#### [WHAT TO WORK ON]
Can you write out the Aegon passage again, everything from "On August 13, 2007, Aegon" down to "for US$1.3 billion.", swapping "partnership" for "alliance"?

#### [EXCERPTED PASSAGE]

Aegon N.V. (stylized as AEGON) is a Dutch public company for life insurance, pensions and asset management. It is headquartered in The Hague, Netherlands and has 26,000 employees as of July 21, 2020. Aegon is listed on the Euronext Amsterdam and is a constituent of the AEX index. It operates a direct bank under the brand name "Knab" in the Netherlands.

History
Aegon was founded in 1983 from the merger of AGO Holding N.V. (created by the merger of Algemeene Friesche, Groot-Noordhollandsche and Olveh (Onderlinge Verzekeringsmaatschappij Eigen Hulp) in 1968) and Ennia N.V. (formed by the merger of Eerste Nederlandsche and Nillmij (Nederlandsch-Indische Levensverzekering- en Lijfrente-Maatschappij) in 1969).

Aegon acquired Scottish Equitable in 1994. In 1998 it formed Stonebridge International Insurance Ltd to create and market a range of personal insurance products, providing accident, health and unemployment cover to its own customers and via business partners.

In 1999 it acquired the life assurance business of Guardian Royal Exchange. That year it also bought Transamerica Corporation.

On August 13, 2007, Aegon and Merrill Lynch announced a strategic business partnership in the areas of life insurance and investment products. As part of the relationship, Aegon acquired two of Merrill Lynch's life insurance companies for US$1.3 billion.

On April 23, 2008, Alex Wynaendts succeeded the retiring Donald J. Shepard as chairman of the executive board and CEO of Aegon N.V. following the group's annual general meeting of shareholders: Donald Shepard announced his retirement in November 2007, after six years as chairman.

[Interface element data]
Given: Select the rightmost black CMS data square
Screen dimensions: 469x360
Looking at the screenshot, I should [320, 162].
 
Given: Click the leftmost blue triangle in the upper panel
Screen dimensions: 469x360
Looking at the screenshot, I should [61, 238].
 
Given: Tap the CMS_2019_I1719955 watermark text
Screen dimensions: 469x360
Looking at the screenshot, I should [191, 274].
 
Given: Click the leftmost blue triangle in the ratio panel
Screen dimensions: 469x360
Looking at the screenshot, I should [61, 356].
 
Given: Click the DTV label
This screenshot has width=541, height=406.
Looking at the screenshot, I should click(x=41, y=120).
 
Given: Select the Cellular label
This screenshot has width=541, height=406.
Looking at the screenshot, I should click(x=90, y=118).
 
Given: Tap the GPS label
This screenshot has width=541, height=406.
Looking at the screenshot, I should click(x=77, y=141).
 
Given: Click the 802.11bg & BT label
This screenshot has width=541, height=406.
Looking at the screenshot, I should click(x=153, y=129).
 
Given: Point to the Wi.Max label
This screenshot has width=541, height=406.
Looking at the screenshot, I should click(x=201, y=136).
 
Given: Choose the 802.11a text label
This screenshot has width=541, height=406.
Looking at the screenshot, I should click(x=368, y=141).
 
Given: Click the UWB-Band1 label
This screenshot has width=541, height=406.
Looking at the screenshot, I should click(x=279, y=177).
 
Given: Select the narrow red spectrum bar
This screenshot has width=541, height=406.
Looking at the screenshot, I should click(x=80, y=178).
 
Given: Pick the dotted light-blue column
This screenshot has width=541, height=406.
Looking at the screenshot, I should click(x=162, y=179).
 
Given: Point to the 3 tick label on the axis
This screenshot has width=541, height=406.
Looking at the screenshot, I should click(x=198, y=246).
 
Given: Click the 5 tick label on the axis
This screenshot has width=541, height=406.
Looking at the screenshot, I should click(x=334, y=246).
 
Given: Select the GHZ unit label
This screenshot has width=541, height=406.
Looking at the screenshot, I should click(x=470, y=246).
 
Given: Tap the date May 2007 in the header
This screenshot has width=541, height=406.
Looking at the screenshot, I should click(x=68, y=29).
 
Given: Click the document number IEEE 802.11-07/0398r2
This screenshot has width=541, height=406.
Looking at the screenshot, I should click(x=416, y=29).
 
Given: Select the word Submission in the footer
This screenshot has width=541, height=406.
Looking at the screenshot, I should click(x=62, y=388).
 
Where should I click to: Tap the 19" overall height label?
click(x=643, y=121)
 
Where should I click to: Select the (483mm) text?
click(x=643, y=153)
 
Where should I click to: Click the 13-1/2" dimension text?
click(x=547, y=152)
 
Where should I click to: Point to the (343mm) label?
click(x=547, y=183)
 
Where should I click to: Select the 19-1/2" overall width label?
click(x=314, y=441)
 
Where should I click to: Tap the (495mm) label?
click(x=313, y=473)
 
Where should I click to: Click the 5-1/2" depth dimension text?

==

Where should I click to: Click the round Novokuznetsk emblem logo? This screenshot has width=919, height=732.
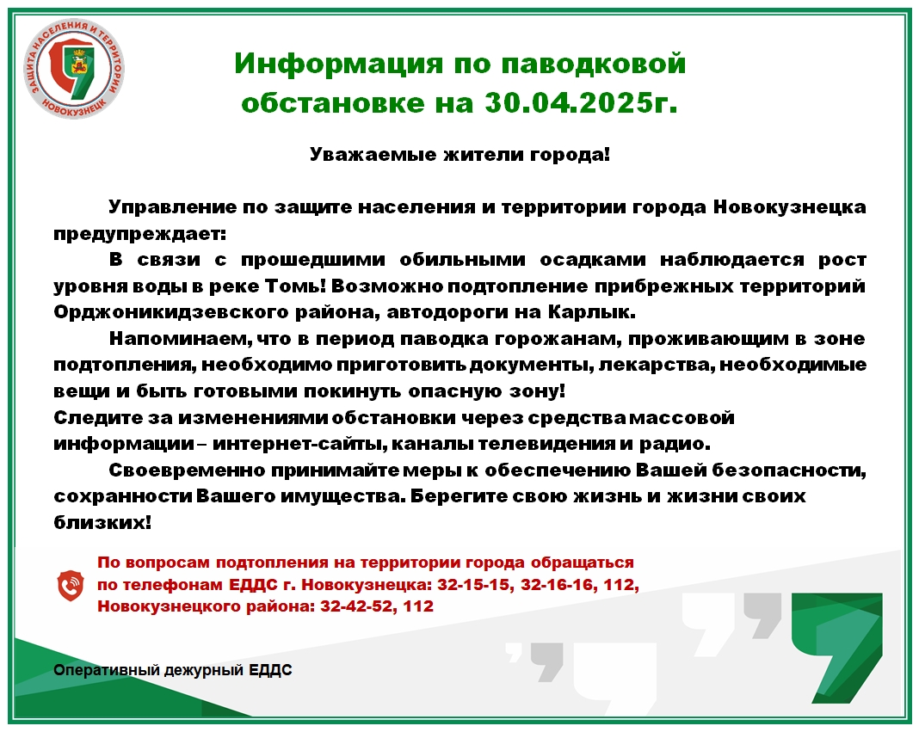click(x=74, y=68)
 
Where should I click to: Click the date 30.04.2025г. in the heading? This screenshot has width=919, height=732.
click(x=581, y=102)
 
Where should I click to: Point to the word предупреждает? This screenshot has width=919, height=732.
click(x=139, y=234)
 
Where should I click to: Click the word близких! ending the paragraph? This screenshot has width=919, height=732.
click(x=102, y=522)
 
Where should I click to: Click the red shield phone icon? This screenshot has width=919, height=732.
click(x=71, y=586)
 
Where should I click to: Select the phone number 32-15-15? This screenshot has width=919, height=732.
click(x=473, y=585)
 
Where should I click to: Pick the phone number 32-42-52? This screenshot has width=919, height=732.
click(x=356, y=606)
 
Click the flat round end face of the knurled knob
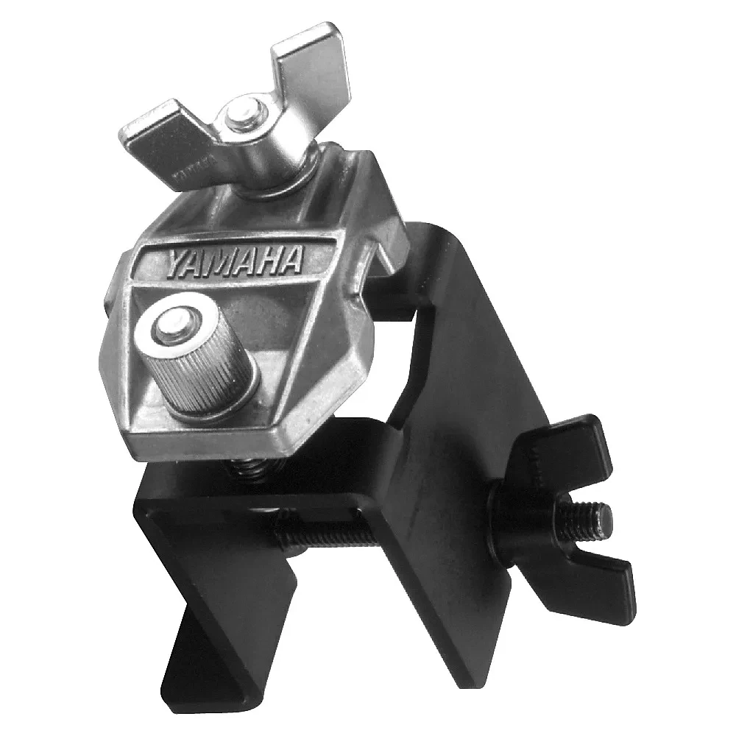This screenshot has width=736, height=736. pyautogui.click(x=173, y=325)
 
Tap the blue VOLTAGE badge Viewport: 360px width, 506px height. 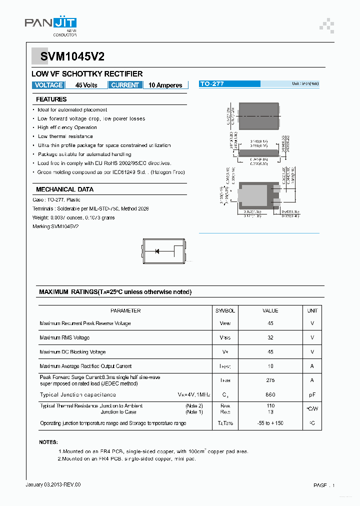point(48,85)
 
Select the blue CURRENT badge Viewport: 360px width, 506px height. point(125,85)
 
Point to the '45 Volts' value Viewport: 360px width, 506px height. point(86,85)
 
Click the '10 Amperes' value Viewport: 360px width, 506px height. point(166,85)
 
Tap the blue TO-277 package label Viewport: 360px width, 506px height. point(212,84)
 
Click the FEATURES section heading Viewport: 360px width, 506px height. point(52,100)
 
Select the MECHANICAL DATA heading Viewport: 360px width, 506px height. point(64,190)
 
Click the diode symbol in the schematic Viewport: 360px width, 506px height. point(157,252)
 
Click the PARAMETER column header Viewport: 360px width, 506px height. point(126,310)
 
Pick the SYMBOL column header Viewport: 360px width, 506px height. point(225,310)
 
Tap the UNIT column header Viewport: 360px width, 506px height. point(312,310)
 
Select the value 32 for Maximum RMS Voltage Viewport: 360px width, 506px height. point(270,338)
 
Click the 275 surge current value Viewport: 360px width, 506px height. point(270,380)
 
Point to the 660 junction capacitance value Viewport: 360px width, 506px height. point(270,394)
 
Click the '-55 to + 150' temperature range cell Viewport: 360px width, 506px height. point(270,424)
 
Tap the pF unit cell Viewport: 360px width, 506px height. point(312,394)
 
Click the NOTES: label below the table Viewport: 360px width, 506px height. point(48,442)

---

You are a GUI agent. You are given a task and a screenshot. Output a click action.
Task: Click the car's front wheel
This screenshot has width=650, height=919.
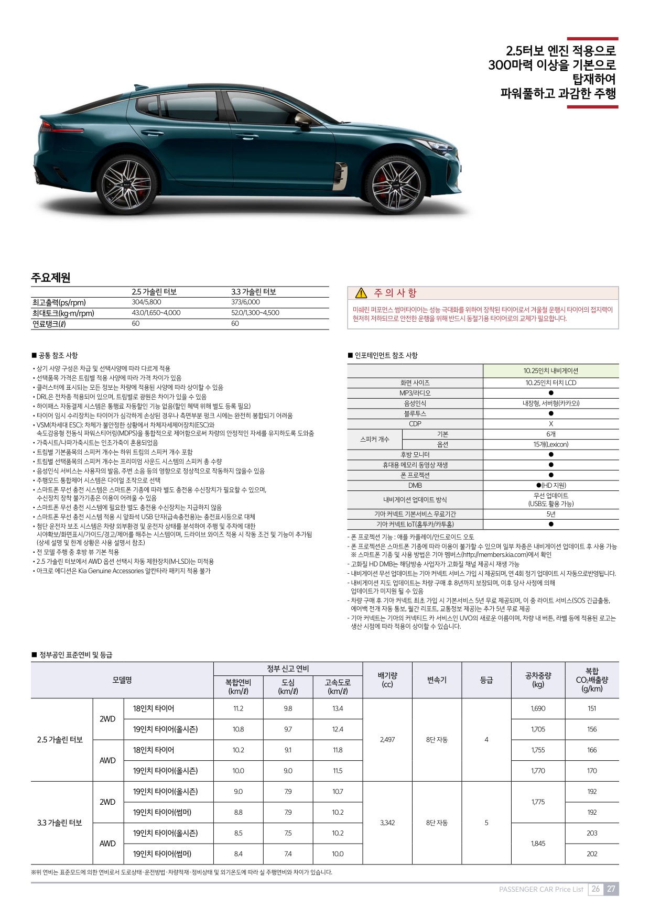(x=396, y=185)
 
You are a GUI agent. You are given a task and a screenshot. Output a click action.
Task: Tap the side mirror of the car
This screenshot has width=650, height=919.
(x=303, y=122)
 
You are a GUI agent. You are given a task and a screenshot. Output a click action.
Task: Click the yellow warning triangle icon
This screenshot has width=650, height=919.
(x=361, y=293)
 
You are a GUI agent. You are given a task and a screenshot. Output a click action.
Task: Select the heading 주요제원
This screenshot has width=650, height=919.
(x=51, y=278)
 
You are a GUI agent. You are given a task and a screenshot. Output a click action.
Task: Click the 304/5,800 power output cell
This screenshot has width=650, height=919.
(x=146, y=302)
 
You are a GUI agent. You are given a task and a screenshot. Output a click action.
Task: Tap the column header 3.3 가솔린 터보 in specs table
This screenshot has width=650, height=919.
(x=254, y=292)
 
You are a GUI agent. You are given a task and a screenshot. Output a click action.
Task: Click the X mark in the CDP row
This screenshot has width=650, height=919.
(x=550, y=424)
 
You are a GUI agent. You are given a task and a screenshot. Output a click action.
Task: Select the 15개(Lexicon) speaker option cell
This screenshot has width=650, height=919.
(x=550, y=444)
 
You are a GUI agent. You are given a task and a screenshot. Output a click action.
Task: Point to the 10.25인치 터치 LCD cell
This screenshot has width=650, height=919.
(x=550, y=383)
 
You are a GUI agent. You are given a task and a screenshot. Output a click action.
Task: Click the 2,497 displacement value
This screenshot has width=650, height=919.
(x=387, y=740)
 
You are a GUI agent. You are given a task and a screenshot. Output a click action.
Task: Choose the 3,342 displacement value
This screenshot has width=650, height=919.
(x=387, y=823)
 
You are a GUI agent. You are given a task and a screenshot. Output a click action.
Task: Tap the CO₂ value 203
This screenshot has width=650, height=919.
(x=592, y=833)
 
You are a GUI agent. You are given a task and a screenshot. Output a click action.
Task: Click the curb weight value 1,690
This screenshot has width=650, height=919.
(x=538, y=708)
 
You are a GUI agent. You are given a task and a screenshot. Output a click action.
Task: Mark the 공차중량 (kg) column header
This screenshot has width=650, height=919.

#### [EXERCISE RESPONSE]
On August 13, 2007, Aegon and Merrill Lynch announced a strategic business alliance in the areas of life insurance and investment products. As part of the relationship, Aegon acquired two of Merrill Lynch's life insurance companies for US$1.3 billion.